I turn to this forum for advice with the following problem. If you could please shed some light on any aspect of this question I'd be very grateful.
Problem decription:
I'm trying to use an SVM to segment a grayscale image of a puncture in polymer (original res. 1280x1024, can't post, no reputation :)
Now, I know this isn't probably the most conventional way to approach this problem, but still I'd like to try whether it is possible in any way.
My work so far:
I think of the segmentation problem as follows:
classify a given pixel based on its value and neighborhood pixel values, i.e. determine whether pixel belongs to the foreground (puncture) or background (anything other than puncture).

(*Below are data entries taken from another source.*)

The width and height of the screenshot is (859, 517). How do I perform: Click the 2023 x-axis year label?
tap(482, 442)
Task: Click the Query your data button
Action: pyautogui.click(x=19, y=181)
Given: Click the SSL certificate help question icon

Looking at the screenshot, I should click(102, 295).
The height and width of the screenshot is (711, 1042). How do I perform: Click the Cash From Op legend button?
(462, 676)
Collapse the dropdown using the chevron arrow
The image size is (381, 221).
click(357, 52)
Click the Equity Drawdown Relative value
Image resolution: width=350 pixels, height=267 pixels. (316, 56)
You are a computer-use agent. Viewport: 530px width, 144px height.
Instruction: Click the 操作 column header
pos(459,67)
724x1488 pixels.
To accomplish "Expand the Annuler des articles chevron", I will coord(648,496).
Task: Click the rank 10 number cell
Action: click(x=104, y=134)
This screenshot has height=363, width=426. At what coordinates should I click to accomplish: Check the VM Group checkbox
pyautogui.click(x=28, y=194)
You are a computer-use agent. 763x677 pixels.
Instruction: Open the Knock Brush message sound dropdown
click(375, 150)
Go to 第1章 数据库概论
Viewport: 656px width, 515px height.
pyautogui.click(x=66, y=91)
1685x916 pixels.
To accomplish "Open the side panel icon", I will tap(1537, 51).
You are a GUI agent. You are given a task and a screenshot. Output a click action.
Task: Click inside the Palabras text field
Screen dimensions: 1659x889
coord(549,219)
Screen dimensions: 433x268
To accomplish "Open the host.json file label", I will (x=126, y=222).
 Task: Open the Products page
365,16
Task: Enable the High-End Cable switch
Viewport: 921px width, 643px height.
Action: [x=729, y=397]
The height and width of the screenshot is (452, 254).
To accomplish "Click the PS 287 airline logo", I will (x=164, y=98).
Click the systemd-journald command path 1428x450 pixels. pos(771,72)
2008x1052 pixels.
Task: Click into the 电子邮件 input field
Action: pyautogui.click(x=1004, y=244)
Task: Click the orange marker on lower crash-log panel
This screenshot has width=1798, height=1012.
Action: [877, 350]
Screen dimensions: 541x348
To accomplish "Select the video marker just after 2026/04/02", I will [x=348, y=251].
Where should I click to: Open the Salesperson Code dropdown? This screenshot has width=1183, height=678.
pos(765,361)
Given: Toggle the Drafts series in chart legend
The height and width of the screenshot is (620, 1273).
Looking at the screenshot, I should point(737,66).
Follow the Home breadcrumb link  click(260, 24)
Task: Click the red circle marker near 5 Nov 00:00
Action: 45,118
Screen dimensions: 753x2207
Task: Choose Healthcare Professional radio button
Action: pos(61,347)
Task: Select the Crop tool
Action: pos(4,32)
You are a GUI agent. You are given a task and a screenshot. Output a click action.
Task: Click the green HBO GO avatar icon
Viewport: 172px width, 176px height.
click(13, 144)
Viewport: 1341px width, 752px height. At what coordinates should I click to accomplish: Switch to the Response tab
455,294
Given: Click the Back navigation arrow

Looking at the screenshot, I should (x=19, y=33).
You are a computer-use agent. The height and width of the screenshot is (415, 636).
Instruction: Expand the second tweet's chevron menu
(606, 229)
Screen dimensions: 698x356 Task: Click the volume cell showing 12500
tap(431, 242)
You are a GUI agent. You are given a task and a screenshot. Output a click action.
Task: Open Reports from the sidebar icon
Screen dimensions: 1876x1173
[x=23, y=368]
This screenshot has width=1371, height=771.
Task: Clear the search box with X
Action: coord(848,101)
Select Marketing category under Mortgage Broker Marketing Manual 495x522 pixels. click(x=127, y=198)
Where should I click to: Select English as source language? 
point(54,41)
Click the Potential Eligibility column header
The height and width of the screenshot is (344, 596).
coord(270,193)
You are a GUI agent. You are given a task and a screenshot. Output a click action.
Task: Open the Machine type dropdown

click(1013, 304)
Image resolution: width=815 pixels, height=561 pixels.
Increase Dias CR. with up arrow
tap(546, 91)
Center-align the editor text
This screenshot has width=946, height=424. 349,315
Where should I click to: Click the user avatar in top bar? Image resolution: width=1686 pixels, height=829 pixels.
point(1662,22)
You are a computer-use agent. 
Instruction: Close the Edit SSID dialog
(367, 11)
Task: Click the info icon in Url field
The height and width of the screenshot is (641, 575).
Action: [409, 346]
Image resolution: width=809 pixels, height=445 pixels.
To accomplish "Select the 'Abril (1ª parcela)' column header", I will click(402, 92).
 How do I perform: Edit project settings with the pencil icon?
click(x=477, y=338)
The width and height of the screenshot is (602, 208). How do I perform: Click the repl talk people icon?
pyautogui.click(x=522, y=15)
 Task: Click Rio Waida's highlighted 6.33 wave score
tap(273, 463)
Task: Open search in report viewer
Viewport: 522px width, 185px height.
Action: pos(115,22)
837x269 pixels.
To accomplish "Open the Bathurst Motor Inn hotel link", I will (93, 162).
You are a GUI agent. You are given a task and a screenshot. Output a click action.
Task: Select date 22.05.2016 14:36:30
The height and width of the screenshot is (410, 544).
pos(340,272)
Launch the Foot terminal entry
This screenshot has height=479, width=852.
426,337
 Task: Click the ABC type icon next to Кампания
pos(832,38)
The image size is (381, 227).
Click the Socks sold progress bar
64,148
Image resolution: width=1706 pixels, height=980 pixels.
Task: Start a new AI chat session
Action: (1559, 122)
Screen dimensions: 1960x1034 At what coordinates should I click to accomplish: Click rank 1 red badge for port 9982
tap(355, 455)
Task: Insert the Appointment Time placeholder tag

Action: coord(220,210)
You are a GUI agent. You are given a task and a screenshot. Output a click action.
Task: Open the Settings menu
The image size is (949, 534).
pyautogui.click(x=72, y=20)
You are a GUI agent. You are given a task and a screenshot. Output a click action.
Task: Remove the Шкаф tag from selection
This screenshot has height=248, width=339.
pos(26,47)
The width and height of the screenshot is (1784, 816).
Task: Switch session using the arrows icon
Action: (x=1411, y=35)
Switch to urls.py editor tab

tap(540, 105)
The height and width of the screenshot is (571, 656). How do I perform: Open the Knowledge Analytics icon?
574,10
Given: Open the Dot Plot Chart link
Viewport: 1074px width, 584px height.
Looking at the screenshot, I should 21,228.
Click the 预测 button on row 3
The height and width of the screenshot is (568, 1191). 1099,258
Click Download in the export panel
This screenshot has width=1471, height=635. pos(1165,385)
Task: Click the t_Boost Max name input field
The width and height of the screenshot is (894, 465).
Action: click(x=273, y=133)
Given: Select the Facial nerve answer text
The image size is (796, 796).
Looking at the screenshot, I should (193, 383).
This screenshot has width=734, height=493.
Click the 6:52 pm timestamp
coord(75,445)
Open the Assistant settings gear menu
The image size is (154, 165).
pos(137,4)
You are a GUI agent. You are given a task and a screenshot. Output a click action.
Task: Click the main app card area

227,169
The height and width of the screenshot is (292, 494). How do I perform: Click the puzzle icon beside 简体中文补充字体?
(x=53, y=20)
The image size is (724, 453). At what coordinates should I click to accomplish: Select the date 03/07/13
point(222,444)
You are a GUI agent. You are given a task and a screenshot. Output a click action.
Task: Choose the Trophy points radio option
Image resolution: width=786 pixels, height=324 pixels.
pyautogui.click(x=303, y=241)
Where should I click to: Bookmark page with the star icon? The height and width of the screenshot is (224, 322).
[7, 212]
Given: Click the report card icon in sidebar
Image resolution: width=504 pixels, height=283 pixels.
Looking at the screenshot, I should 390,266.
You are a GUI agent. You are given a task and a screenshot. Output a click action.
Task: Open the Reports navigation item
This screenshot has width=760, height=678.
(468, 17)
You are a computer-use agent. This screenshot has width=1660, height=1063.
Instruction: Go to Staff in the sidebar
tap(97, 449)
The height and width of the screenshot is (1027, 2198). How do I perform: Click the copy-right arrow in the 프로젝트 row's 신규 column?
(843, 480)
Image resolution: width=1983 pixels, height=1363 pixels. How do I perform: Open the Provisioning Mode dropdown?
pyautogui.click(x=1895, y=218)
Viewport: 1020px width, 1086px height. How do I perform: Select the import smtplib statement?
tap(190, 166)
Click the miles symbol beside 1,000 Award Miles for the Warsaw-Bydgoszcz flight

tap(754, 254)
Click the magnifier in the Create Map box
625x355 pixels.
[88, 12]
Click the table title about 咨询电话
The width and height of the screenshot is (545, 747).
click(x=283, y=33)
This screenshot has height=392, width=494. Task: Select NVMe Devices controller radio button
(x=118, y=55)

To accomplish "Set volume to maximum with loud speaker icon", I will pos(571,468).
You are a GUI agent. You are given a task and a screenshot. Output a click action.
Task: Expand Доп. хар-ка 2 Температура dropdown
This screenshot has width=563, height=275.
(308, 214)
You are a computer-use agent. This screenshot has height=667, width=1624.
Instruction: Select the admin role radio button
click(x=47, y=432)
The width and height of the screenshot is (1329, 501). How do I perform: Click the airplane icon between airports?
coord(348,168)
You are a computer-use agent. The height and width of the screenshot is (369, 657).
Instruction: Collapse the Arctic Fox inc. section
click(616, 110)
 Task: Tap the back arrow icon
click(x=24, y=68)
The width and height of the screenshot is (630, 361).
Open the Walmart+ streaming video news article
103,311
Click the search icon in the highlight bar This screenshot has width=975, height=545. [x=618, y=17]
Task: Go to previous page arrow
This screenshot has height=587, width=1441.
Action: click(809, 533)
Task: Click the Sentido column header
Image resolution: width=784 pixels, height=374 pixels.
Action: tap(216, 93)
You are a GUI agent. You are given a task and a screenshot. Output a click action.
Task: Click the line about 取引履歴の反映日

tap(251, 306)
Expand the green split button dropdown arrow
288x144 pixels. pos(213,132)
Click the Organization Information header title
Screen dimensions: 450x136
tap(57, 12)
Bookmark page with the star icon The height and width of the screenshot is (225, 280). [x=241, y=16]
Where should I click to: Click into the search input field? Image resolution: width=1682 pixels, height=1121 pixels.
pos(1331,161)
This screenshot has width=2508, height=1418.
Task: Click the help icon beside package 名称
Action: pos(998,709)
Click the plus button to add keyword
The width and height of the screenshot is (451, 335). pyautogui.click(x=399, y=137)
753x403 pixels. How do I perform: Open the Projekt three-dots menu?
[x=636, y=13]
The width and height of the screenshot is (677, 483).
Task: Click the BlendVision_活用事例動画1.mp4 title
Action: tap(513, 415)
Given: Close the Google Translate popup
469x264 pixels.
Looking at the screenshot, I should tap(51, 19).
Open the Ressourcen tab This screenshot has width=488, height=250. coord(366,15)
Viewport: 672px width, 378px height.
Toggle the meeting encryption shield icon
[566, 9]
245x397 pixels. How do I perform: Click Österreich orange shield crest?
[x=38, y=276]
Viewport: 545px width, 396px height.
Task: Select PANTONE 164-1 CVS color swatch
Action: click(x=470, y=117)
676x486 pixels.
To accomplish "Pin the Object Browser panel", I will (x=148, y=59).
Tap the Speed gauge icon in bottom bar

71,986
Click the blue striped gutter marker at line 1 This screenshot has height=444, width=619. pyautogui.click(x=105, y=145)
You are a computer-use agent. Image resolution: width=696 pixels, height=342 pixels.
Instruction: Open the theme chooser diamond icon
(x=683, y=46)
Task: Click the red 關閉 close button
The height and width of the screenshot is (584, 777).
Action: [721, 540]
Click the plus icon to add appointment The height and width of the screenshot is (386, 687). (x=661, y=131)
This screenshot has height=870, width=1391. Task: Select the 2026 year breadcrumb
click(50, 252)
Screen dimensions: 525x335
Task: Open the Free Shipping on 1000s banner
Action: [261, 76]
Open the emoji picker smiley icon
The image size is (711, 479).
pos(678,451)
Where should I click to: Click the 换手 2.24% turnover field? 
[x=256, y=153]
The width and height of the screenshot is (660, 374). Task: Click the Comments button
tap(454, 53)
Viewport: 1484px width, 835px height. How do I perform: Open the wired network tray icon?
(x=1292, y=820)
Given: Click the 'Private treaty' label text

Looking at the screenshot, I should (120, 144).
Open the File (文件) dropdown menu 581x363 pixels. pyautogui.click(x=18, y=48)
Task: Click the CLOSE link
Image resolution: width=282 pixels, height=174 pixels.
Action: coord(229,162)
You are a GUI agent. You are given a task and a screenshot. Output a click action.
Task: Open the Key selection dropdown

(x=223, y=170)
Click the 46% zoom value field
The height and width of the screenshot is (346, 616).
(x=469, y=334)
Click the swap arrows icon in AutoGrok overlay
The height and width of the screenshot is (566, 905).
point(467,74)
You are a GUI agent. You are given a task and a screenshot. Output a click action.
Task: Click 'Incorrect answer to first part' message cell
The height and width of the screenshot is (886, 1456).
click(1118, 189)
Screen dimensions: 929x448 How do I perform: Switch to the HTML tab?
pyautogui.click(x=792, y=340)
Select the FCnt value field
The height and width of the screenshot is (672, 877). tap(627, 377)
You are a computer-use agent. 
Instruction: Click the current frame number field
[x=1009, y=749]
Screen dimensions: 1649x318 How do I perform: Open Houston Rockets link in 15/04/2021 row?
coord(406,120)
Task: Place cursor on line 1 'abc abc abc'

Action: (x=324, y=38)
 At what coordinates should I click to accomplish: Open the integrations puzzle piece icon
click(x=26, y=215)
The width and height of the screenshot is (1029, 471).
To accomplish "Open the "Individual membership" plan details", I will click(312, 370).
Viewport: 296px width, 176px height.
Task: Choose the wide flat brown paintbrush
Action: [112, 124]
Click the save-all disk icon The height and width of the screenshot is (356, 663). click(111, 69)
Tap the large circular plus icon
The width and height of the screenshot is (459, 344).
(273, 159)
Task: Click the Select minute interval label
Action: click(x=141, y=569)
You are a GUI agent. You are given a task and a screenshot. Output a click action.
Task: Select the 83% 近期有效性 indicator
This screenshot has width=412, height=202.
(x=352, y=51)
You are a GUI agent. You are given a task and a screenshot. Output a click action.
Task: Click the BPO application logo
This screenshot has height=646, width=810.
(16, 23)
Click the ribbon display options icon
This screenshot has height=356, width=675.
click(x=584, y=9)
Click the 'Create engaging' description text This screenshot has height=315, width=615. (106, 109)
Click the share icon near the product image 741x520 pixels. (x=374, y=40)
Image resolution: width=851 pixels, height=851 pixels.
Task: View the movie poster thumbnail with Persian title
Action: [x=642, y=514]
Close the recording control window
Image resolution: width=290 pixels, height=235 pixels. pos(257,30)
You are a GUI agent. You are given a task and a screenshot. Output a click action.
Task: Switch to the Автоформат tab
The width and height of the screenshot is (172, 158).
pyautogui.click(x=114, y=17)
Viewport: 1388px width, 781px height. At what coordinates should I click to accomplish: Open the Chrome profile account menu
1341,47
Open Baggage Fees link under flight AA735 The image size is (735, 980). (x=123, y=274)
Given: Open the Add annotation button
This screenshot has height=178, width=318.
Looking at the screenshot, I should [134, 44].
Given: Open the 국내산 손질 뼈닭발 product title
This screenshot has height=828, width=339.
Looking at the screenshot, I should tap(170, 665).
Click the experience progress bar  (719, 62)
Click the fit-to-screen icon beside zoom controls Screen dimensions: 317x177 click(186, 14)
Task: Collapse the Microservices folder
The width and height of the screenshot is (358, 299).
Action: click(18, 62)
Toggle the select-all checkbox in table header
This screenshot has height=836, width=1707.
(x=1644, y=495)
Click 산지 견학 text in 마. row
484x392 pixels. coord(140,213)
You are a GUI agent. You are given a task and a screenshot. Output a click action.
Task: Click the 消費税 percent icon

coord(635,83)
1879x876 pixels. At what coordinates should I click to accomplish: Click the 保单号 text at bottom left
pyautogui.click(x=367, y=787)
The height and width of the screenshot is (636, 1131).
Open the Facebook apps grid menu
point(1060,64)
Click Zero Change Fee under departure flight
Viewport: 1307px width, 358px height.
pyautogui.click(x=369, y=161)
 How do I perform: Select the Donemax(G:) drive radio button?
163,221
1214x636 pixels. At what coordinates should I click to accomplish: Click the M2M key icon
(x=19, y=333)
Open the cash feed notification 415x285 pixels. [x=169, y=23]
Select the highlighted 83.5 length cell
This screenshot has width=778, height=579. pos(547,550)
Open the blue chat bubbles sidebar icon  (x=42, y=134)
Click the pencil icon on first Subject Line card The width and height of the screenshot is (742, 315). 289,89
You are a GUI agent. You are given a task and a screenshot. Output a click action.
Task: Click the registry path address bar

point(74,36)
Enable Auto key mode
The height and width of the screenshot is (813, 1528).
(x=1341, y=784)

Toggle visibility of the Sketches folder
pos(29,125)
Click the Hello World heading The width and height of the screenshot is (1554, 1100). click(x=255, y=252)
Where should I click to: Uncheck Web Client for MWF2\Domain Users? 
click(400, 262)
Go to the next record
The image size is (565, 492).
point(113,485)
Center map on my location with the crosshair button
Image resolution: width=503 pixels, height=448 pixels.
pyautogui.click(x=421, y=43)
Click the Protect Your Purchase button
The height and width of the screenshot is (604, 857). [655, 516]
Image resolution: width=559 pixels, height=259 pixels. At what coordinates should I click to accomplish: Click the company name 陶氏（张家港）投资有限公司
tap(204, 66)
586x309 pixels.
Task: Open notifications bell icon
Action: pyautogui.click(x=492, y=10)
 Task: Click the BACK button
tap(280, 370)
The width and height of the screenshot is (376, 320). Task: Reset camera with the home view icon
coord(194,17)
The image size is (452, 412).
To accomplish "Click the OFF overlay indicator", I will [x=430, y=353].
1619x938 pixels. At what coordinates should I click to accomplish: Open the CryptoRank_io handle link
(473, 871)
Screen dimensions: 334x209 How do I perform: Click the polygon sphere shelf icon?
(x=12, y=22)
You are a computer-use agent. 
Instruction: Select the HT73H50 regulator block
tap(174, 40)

I labeled this image using GIMP (for the SVM training purposes, i.e. marked the location of the puncture, i.e. each pixel is given a class (1 - puncture, -1 - background)) and tried to extract some simple features:
- central pixel value + neighborhood pixel values with varying size of neighborhood
- central pixel value + differences between central pixel value and neighborhood pixel values
- central pixel value + 2D FFT spectrum of the neighborhood (amplitude and phase components)
- standard deviation of the neighborhood
Note that I varied neighborhood size from 3x3 = 9 dimensions to 11x11 = 121 dimensions. I couldn't go higher (I use MATLAB for this, i'm getting out of memory errors). None of these were found sufficiently discriminatory. (I used PCA to inspect, calculated between-class distance of centroids and their respective class covariance matrices).
Soo, at last, to my question:
Could you think of any useful features to use for this task?
(I was thinking some measures of homogeneity of the neighborhood would be helpful, since inside of the puncture is more or less uniform in brightness, but haven't found any. Also maybe some texture features would be helpful, but who knows.)